I could understand what most of your code was doing, which is always a good thing. Some people are capable of writing programs that do amazing things but end up with nearly illegible code.
The by-value instead of by-reference thing is completely expected,
some people get quite far into C++ without knowing about references.
The EEPROM problem is the only thing I’d call a serious bug because it’s the only thing that actually has a negative impact. 99% of bugs can’t actually harm the console in any way, this is one of those extremely rare cases where there were non-obvious implications that could cause harm (although still in a fairly limited way).

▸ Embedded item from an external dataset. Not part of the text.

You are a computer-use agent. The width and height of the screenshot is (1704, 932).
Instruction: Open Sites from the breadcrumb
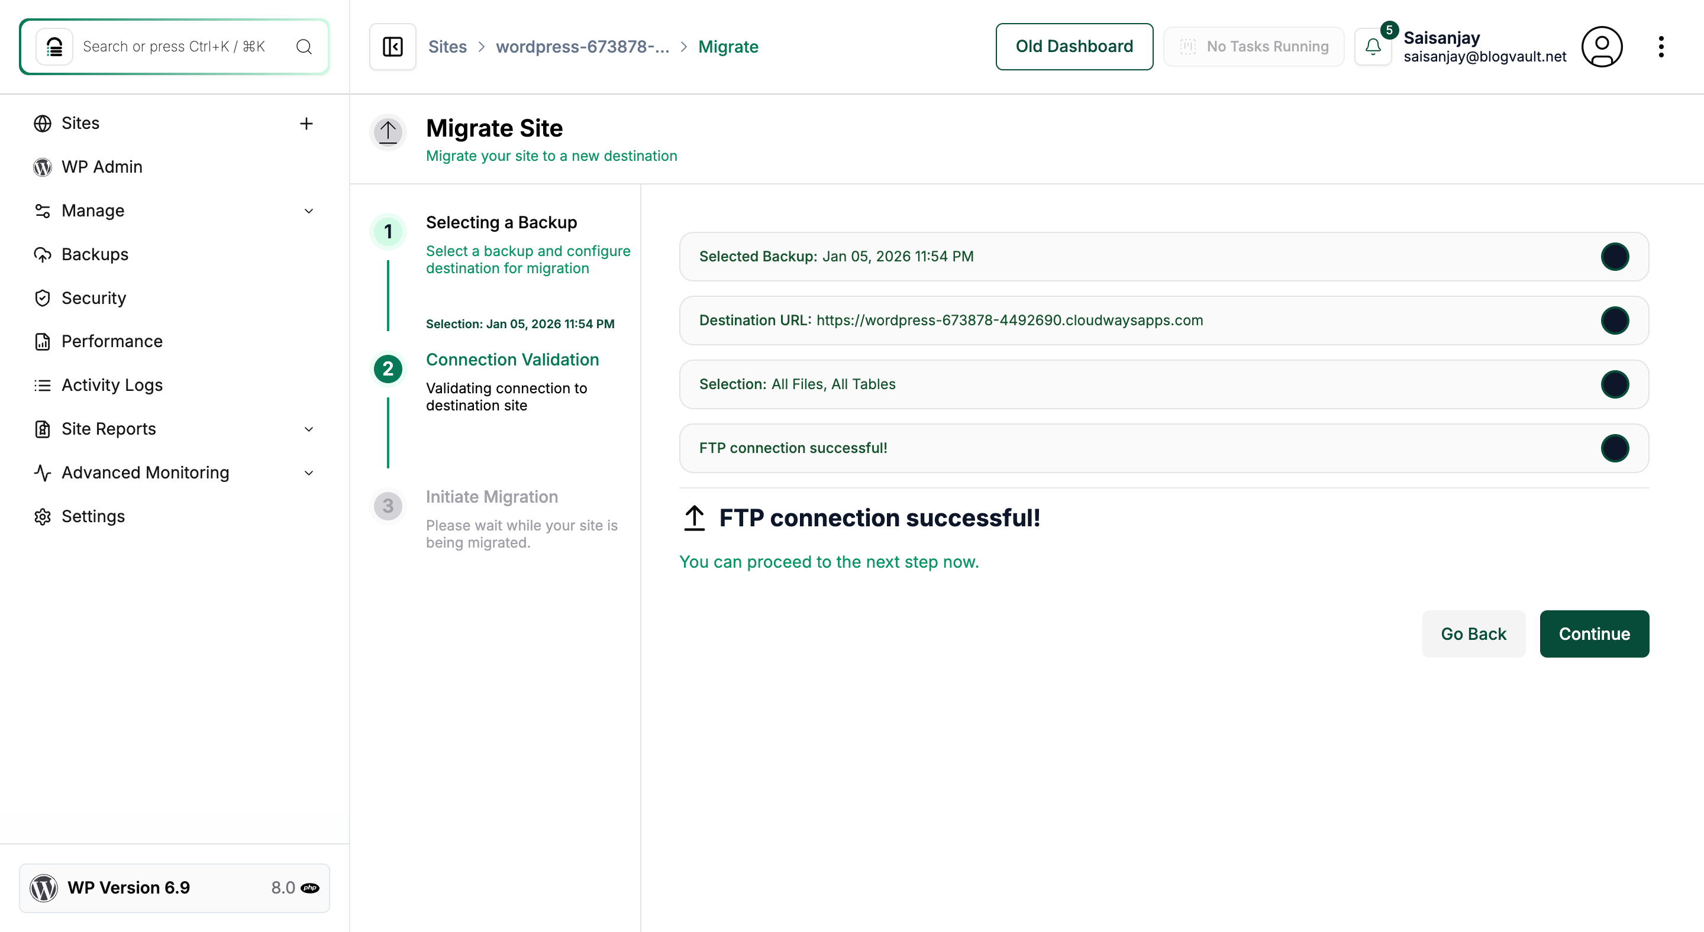tap(447, 46)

Essentially you didn’t “mess-up pretty bad”, you made a beginners mistake, you just got a bit unlucky as to which mistake that was.
I’ve forked your repo and uploaded all my changes to my fork in a single commit.
I’ve commented all the changes I made to try to explain why I made them.
Rather than following your naming conventions and brace style, I followed my own preferred style, partly because I can write faster that way, partly so it’ll stand out more.
Some of my changes are changes that are ‘subjectively better’ (i.e. other programmers might disagree). When it comes to programming, some things are clear cut and others are eternally debated.
I’m prepared to explain every single change if you have any questions.
Also note that I didn’t put saving functionality in because I wasn’t sure which button combos you’d want for saving and loading or whether you were planning to add some kind of menu for that.
Saving is fairly easy though, you’d just have to loop through all the points and write them to EEPROM using EEPROM.put
like so:
Edit: Almost forgot EEPROM_STORAGE_SPACE_START
.
(Though ideally you should offset the address a bit. A lot of games write straight to EEPROM_STORAGE_SPACE_START
and as a side effect it causes that area of EEPROM to wear out faster than later areas because of all the games picking that area.)
for(size_t i = 0, addr = EEPROM_STORAGE_SPACE_START; i < ArduArt::maxPoints; ++i, addr += sizeof(Point2))
{
EEPROM.put(addr, arduart.points[i]);
}
Edit: or (subjectively more readable), this version:
size_t addr = EEPROM_STORAGE_SPACE_START;
for(size_t i = 0; i < ArduArt::maxPoints; ++i)
{
EEPROM.put(addr, arduart.points[i]);
addr += sizeof(Point2);
}
And EEPROM.get
can do the reverse.
You could improve that by saving the number of points before actually saving the points, so instead of checking for a special value (i.e. -1), you could just limit the number of points you load (which would also be slightly faster).
I’ll leave you to have a go at doing that yourself first.
Like I said, your code isn’t bad, it’s quite well written.
You’re just lacking knowledge, and nobody can blame you for that.